There is no "rule of thumb" in relation to the general difference in spread between the two. I do know the DSCR lender, I broker for, when offering the refinance of my BRRRR Strategy Loans, has about a .45 - .85% difference when calculating the ARP between the two. But remember the goal is to gain access to as much of that liquidity as possible on that refinance, not get caught up in 1/10th of a percentage difference, especially when R&T refis are always going to be less than a Cash-Out anyway.


 Got it.  Wasn't sure if there was a significant enough spread to consider it or not, but sounds like it's just a "safe bet" that it's lower so it's gravy but not worth focusing on.

Quote from @Edwin Epperson:
 The answer to your first question is yes, the answer to the 2nd question is "YO" (Yes and No).
Based on quick number crunching, even with a yes and a yes (increased closing costs and increased carrying costs), the 79% LTV with equity holdback easily outperforms the 75% LTV typical scenario regardless whether it's a 4 month rehab or a 9 month rehab.

Can you shed light on the expectation for a lower interest rate in the Rate & Term option?  If a Cash Out refinance is say, 8%, would 7% be a reasonable guess for the refinance in a R&T refinance?  Is there some rule of thumb/back-of-napkin easy way to guesstimate typical the difference?
Quote from @Edwin Epperson:

At the end of the day, I WANT and NEED my investors to have a successful project, I don't "Lend to Own", that's unethical and predatory.  I lend to build relationships.  Long-term, highly profitable, and storm-weathering relationships.  Find a lender like that and you won't go wrong.


 With your equity holdback loan, is the closing cost calculated against the entire amount of the loan ($177,750), or just the purchase price of the home ($100k), or something else?   (I'd expect slightly higher closing costs due to larger loan?)
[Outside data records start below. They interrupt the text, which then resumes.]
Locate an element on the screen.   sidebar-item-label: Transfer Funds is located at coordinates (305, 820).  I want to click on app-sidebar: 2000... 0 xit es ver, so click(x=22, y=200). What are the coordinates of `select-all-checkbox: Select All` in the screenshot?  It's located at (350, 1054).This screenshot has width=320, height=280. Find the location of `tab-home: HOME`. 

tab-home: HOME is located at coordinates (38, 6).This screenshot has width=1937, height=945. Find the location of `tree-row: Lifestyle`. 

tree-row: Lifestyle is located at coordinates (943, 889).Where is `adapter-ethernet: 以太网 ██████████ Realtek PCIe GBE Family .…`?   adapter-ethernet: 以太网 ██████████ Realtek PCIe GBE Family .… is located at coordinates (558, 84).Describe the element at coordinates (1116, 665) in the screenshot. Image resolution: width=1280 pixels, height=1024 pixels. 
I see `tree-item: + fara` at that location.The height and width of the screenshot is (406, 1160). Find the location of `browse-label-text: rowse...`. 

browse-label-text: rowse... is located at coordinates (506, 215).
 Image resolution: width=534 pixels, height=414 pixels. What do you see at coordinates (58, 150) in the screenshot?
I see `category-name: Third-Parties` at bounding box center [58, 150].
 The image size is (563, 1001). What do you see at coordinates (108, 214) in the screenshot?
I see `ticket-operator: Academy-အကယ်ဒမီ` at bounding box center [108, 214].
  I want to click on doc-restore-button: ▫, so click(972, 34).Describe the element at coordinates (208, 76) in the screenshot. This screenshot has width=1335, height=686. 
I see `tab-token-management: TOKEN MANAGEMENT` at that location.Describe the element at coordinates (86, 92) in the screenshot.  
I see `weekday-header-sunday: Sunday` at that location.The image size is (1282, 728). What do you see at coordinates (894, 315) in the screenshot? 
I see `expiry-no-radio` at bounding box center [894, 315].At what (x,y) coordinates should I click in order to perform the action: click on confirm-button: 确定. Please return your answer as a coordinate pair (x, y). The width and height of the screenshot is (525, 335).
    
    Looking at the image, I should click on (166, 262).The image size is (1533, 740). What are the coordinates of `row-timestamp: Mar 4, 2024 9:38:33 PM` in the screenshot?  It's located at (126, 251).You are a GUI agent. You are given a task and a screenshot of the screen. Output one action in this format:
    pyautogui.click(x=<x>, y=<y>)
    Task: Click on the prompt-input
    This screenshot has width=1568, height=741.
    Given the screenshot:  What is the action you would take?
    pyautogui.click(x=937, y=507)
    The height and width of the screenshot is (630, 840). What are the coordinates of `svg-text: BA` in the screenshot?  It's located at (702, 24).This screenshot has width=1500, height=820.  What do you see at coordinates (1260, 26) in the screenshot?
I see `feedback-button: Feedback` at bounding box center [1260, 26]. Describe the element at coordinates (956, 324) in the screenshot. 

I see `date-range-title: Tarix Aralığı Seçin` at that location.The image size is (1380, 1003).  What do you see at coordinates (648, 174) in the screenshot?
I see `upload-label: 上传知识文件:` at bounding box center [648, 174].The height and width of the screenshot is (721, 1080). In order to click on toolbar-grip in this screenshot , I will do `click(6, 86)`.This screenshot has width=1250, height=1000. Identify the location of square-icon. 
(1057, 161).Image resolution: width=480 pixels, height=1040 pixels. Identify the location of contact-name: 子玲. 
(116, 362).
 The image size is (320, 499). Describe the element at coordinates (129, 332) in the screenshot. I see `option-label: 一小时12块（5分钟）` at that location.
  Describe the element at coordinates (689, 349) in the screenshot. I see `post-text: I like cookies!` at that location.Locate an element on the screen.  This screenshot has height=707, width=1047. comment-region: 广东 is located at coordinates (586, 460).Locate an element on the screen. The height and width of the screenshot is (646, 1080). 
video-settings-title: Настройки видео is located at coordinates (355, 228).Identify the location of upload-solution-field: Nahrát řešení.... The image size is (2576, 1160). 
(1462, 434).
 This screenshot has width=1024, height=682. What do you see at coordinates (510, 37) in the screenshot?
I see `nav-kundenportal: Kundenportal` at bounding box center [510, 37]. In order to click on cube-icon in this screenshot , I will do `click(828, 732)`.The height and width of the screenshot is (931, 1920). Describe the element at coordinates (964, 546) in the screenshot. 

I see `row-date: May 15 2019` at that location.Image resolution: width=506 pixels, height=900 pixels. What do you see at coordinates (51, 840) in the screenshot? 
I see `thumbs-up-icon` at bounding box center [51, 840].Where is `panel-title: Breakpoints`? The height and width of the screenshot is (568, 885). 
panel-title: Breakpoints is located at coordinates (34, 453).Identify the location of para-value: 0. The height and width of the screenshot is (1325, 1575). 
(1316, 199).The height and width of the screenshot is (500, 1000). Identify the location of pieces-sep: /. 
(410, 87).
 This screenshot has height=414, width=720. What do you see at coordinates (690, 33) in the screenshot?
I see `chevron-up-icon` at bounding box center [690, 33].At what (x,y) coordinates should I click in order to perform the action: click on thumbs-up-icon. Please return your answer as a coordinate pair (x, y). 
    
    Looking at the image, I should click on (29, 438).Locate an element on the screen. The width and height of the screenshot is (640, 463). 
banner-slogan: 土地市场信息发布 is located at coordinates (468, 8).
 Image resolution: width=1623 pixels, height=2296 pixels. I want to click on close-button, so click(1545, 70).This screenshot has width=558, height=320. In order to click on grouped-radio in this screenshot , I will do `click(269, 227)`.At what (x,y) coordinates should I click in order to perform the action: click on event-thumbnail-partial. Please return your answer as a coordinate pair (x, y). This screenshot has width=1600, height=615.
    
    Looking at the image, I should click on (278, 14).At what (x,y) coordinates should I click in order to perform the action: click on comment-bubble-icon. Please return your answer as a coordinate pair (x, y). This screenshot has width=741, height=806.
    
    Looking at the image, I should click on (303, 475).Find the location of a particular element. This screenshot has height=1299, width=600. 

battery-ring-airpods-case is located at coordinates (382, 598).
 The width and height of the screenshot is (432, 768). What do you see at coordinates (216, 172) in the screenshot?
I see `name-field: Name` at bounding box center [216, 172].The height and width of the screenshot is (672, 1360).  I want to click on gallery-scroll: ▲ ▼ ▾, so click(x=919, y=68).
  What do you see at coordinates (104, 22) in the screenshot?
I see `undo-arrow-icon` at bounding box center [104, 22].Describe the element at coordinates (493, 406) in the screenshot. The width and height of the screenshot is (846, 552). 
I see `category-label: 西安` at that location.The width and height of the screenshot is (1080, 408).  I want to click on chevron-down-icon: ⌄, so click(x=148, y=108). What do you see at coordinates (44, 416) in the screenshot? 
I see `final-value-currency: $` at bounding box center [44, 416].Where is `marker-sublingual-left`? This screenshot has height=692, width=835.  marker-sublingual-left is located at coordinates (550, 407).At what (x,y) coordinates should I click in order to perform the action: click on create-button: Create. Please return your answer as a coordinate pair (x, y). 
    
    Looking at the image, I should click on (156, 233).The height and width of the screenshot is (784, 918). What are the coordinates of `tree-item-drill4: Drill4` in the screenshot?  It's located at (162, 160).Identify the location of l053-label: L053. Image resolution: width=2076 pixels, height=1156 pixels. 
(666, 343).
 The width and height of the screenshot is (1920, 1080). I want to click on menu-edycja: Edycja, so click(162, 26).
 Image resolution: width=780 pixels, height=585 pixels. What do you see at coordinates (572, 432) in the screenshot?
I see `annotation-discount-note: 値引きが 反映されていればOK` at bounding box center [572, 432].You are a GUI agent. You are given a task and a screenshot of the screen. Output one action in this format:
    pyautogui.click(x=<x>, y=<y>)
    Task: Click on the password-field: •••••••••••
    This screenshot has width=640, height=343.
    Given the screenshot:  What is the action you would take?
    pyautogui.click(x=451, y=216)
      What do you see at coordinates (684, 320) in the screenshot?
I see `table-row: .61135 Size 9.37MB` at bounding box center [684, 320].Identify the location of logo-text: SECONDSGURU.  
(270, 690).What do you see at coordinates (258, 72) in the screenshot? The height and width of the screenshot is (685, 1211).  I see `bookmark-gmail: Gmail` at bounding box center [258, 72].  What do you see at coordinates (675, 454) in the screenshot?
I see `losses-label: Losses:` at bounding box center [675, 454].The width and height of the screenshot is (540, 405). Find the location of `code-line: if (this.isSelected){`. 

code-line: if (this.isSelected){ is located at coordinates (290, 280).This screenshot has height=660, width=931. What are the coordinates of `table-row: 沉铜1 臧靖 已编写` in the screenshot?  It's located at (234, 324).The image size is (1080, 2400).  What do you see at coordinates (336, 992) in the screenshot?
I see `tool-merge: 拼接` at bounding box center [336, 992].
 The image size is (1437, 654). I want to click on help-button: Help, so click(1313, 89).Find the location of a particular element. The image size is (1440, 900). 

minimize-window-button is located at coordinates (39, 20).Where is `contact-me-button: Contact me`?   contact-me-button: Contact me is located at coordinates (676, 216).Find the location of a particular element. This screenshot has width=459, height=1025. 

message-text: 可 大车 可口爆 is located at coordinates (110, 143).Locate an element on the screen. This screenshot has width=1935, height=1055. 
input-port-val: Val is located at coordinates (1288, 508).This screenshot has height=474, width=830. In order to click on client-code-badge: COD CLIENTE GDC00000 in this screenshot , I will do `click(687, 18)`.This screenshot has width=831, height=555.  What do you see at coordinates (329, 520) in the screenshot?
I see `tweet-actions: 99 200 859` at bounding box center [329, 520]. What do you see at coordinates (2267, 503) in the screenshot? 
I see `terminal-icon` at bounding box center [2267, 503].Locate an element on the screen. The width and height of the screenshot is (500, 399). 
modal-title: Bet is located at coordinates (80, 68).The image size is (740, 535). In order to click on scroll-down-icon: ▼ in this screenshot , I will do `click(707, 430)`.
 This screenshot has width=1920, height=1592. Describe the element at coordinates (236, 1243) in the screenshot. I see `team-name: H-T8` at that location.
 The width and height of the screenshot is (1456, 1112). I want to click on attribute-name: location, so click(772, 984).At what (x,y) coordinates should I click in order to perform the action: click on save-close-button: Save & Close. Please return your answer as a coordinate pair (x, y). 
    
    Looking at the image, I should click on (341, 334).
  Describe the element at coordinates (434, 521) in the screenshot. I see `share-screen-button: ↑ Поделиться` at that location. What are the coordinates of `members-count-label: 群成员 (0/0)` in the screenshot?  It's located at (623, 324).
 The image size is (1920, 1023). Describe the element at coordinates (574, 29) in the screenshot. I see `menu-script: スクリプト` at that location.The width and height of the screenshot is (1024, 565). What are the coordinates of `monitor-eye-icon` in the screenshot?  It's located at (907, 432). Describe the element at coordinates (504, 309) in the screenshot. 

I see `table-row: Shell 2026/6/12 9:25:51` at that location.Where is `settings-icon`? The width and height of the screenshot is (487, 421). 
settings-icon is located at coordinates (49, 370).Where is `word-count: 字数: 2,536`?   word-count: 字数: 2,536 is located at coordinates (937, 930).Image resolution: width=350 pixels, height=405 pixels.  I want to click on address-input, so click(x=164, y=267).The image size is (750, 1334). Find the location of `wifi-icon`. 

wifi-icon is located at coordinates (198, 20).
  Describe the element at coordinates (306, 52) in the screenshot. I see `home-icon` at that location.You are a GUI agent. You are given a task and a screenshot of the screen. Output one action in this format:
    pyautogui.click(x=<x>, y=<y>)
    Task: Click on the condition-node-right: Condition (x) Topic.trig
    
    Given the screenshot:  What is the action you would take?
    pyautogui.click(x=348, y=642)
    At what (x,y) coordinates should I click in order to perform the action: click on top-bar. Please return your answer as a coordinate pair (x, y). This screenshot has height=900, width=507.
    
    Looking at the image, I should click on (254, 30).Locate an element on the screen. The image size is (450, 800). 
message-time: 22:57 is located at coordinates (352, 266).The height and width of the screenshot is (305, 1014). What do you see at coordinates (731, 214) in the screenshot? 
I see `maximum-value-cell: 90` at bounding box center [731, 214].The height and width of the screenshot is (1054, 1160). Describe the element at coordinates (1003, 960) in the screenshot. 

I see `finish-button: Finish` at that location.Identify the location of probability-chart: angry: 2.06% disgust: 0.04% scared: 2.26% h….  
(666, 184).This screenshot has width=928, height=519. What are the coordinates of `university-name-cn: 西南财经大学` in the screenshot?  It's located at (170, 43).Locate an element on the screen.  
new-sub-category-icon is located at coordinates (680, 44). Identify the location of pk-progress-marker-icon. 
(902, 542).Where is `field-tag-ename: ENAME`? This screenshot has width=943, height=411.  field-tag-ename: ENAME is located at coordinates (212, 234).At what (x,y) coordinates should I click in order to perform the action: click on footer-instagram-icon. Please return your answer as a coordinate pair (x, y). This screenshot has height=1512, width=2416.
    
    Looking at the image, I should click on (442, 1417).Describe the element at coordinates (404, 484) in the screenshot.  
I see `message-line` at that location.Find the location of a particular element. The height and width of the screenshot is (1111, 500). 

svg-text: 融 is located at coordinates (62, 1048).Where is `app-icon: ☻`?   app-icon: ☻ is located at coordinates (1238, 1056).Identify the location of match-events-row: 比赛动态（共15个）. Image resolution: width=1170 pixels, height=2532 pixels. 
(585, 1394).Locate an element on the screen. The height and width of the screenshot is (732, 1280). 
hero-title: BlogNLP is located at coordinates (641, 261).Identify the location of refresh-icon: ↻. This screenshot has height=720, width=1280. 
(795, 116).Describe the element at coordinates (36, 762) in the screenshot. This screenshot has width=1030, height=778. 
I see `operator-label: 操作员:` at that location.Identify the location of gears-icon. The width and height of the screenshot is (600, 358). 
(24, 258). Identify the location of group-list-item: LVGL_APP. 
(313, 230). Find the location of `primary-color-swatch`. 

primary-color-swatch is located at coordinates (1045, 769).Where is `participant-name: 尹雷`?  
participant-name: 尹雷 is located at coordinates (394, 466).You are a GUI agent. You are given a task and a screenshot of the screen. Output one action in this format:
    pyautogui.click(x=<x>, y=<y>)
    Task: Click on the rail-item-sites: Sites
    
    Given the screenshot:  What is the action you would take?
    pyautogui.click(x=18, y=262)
Also, I assume the monthly payment on the loan would be against the entire loan, not just the $140k, so we would have a bit higher carrying costs while doing rehab?

Quote from @Edwin Epperson:

In these cases, I have denied making a loan, and investors have gotten mad at me... one even going as far as calling me racist, and misogynist.  I kid you not.

Yikes!

I completely understand and the lender's position makes complete sense as described.

I'm sure there will be a lot more questions to follow as I continue modeling the BRRRR process.

Quote from @Edwin Epperson:

#1: Breakdown in the phases of work
#2: Estimated Costs of each phase
#3: Estimated completion date for each phase.
#4: CHANGE ORDER PROCESS!!

... but at the end of the day your lender should be helping you vet your contractors, because on a project needing construction, that they are funding, they (your lender) wants to have a successful project MORE than you do, believe me!
This makes total sense to me.  Especially for larger (and therefore riskier) projects.

How does this process anticipate a licensed General Contractor doing the work for their own investment property?  Pretty much the same as described, just need the detailed SOW plus a line-item budget?

Also, does this loan method exclude smaller "lipstick" projects that only need, say, $10k of materials where the investor wants to do their own flooring, paint, and trim work (and that's all that's required)?